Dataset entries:
⁂
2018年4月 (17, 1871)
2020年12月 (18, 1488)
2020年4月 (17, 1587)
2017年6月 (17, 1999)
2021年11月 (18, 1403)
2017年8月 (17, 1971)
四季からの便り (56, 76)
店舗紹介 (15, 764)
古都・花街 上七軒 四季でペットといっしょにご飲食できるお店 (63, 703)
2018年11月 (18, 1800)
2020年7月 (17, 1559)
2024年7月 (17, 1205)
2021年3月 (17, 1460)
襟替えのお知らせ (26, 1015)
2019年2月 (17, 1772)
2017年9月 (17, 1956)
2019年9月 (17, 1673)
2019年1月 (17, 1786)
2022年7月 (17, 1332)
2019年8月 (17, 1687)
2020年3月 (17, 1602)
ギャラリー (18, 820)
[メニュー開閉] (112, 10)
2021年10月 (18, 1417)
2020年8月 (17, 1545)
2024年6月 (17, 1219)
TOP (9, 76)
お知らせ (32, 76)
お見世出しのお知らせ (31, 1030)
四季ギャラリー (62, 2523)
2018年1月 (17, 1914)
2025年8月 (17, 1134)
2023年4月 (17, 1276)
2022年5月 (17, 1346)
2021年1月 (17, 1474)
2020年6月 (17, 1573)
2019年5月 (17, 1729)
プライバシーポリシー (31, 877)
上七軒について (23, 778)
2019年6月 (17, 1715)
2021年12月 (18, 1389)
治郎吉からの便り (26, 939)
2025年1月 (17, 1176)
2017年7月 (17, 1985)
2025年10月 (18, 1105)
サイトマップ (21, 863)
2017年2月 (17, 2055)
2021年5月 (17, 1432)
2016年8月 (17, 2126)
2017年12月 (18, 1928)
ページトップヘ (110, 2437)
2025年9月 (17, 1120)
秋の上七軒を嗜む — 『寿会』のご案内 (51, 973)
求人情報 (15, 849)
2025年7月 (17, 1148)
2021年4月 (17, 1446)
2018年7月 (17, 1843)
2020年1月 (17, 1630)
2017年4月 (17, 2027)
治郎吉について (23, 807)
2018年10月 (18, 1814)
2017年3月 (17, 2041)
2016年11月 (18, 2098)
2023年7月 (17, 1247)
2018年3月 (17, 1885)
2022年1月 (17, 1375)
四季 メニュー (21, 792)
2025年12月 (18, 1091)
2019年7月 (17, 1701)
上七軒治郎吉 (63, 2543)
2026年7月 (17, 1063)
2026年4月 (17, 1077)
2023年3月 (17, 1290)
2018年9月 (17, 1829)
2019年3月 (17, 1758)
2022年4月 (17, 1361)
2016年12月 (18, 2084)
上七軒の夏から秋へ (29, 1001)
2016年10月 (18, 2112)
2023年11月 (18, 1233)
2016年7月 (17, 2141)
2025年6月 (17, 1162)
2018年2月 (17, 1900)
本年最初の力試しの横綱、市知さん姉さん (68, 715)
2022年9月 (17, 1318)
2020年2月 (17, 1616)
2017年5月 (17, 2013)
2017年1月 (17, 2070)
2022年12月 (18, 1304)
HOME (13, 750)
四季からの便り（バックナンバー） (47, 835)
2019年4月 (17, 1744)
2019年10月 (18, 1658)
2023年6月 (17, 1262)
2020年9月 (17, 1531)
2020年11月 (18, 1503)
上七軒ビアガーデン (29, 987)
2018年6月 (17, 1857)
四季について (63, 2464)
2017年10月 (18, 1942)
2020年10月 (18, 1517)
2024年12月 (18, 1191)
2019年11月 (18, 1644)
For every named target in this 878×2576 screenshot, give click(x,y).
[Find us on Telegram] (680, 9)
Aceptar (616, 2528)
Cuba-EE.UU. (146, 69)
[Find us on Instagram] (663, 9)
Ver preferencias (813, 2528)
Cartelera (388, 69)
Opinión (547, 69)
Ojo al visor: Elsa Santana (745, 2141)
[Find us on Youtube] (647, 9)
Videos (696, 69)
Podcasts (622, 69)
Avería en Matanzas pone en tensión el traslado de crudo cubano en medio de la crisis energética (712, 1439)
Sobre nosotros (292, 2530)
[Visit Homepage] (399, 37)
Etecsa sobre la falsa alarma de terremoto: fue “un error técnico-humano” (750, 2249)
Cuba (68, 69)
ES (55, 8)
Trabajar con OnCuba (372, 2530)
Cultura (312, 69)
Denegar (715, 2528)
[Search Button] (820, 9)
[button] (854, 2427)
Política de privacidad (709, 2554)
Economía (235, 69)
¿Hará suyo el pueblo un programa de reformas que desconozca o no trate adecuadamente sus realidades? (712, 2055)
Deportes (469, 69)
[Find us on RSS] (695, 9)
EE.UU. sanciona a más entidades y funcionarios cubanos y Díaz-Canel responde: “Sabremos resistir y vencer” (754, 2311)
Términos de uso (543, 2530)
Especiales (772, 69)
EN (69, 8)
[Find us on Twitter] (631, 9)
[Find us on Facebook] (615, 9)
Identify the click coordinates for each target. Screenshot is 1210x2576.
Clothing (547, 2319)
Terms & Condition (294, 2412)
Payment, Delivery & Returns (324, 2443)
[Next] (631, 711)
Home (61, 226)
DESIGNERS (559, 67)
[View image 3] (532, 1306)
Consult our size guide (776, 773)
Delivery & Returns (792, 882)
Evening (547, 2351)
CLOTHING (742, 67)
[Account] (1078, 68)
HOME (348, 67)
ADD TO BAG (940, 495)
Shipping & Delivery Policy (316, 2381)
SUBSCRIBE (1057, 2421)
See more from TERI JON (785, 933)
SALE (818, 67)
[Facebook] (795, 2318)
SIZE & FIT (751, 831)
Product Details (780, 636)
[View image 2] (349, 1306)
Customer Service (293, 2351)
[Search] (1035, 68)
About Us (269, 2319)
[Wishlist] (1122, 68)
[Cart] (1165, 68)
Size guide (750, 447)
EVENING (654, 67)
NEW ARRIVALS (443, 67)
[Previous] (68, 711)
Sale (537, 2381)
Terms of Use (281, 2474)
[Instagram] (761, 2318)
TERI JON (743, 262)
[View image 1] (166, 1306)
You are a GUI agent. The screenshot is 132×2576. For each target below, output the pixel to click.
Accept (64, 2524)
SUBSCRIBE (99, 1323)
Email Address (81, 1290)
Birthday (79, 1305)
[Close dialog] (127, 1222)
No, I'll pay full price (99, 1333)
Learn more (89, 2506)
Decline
⁂
Problem. Every record must be written out again without any change.

Response.
2018年4月 (17, 1871)
2020年12月 (18, 1488)
2020年4月 (17, 1587)
2017年6月 (17, 1999)
2021年11月 (18, 1403)
2017年8月 (17, 1971)
四季からの便り (56, 76)
店舗紹介 (15, 764)
古都・花街 上七軒 四季でペットといっしょにご飲食できるお店 (63, 703)
2018年11月 (18, 1800)
2020年7月 (17, 1559)
2024年7月 (17, 1205)
2021年3月 (17, 1460)
襟替えのお知らせ (26, 1015)
2019年2月 (17, 1772)
2017年9月 (17, 1956)
2019年9月 (17, 1673)
2019年1月 (17, 1786)
2022年7月 (17, 1332)
2019年8月 (17, 1687)
2020年3月 (17, 1602)
ギャラリー (18, 820)
[メニュー開閉] (112, 10)
2021年10月 (18, 1417)
2020年8月 (17, 1545)
2024年6月 (17, 1219)
TOP (9, 76)
お知らせ (32, 76)
お見世出しのお知らせ (31, 1030)
四季ギャラリー (62, 2523)
2018年1月 (17, 1914)
2025年8月 (17, 1134)
2023年4月 (17, 1276)
2022年5月 (17, 1346)
2021年1月 (17, 1474)
2020年6月 (17, 1573)
2019年5月 (17, 1729)
プライバシーポリシー (31, 877)
上七軒について (23, 778)
2019年6月 (17, 1715)
2021年12月 (18, 1389)
治郎吉からの便り (26, 939)
2025年1月 (17, 1176)
2017年7月 (17, 1985)
2025年10月 (18, 1105)
サイトマップ (21, 863)
2017年2月 (17, 2055)
2021年5月 (17, 1432)
2016年8月 (17, 2126)
2017年12月 (18, 1928)
ページトップヘ (110, 2437)
2025年9月 (17, 1120)
秋の上七軒を嗜む — 『寿会』のご案内 (51, 973)
求人情報 (15, 849)
2025年7月 (17, 1148)
2021年4月 (17, 1446)
2018年7月 (17, 1843)
2020年1月 (17, 1630)
2017年4月 (17, 2027)
治郎吉について (23, 807)
2018年10月 (18, 1814)
2017年3月 (17, 2041)
2016年11月 (18, 2098)
2023年7月 (17, 1247)
2018年3月 (17, 1885)
2022年1月 (17, 1375)
四季 メニュー (21, 792)
2025年12月 (18, 1091)
2019年7月 (17, 1701)
上七軒治郎吉 (63, 2543)
2026年7月 (17, 1063)
2026年4月 (17, 1077)
2023年3月 (17, 1290)
2018年9月 (17, 1829)
2019年3月 (17, 1758)
2022年4月 (17, 1361)
2016年12月 (18, 2084)
上七軒の夏から秋へ (29, 1001)
2016年10月 (18, 2112)
2023年11月 (18, 1233)
2016年7月 (17, 2141)
2025年6月 (17, 1162)
2018年2月 (17, 1900)
本年最初の力試しの横綱、市知さん姉さん (68, 715)
2022年9月 (17, 1318)
2020年2月 (17, 1616)
2017年5月 (17, 2013)
2017年1月 (17, 2070)
2022年12月 (18, 1304)
HOME (13, 750)
四季からの便り（バックナンバー） (47, 835)
2019年4月 (17, 1744)
2019年10月 (18, 1658)
2023年6月 (17, 1262)
2020年9月 (17, 1531)
2020年11月 (18, 1503)
上七軒ビアガーデン (29, 987)
2018年6月 (17, 1857)
四季について (63, 2464)
2017年10月 (18, 1942)
2020年10月 (18, 1517)
2024年12月 (18, 1191)
2019年11月 (18, 1644)
For every named target in this 878×2576 screenshot, give click(x,y).
[Find us on Telegram] (680, 9)
Aceptar (616, 2528)
Cuba-EE.UU. (146, 69)
[Find us on Instagram] (663, 9)
Ver preferencias (813, 2528)
Cartelera (388, 69)
Opinión (547, 69)
Ojo al visor: Elsa Santana (745, 2141)
[Find us on Youtube] (647, 9)
Videos (696, 69)
Podcasts (622, 69)
Avería en Matanzas pone en tensión el traslado de crudo cubano en medio de la crisis energética (712, 1439)
Sobre nosotros (292, 2530)
[Visit Homepage] (399, 37)
Etecsa sobre la falsa alarma de terremoto: fue “un error técnico-humano” (750, 2249)
Cuba (68, 69)
ES (55, 8)
Trabajar con OnCuba (372, 2530)
Cultura (312, 69)
Denegar (715, 2528)
[Search Button] (820, 9)
[button] (854, 2427)
Política de privacidad (709, 2554)
Economía (235, 69)
¿Hará suyo el pueblo un programa de reformas que desconozca o no trate adecuadamente sus realidades? (712, 2055)
Deportes (469, 69)
[Find us on RSS] (695, 9)
EE.UU. sanciona a más entidades y funcionarios cubanos y Díaz-Canel responde: “Sabremos resistir y vencer” (754, 2311)
Términos de uso (543, 2530)
Especiales (772, 69)
EN (69, 8)
[Find us on Twitter] (631, 9)
[Find us on Facebook] (615, 9)
Identify the click coordinates for each target. Screenshot is 1210x2576.
Clothing (547, 2319)
Terms & Condition (294, 2412)
Payment, Delivery & Returns (324, 2443)
[Next] (631, 711)
Home (61, 226)
DESIGNERS (559, 67)
[View image 3] (532, 1306)
Consult our size guide (776, 773)
Delivery & Returns (792, 882)
Evening (547, 2351)
CLOTHING (742, 67)
[Account] (1078, 68)
HOME (348, 67)
ADD TO BAG (940, 495)
Shipping & Delivery Policy (316, 2381)
SUBSCRIBE (1057, 2421)
See more from TERI JON (785, 933)
SALE (818, 67)
[Facebook] (795, 2318)
SIZE & FIT (751, 831)
Product Details (780, 636)
[View image 2] (349, 1306)
Customer Service (293, 2351)
[Search] (1035, 68)
About Us (269, 2319)
[Wishlist] (1122, 68)
[Cart] (1165, 68)
Size guide (750, 447)
EVENING (654, 67)
NEW ARRIVALS (443, 67)
[Previous] (68, 711)
Sale (537, 2381)
Terms of Use (281, 2474)
[Instagram] (761, 2318)
TERI JON (743, 262)
[View image 1] (166, 1306)
You are a GUI agent. The screenshot is 132×2576. For each target below, output the pixel to click.
Accept (64, 2524)
SUBSCRIBE (99, 1323)
Email Address (81, 1290)
Birthday (79, 1305)
[Close dialog] (127, 1222)
No, I'll pay full price (99, 1333)
Learn more (89, 2506)
Decline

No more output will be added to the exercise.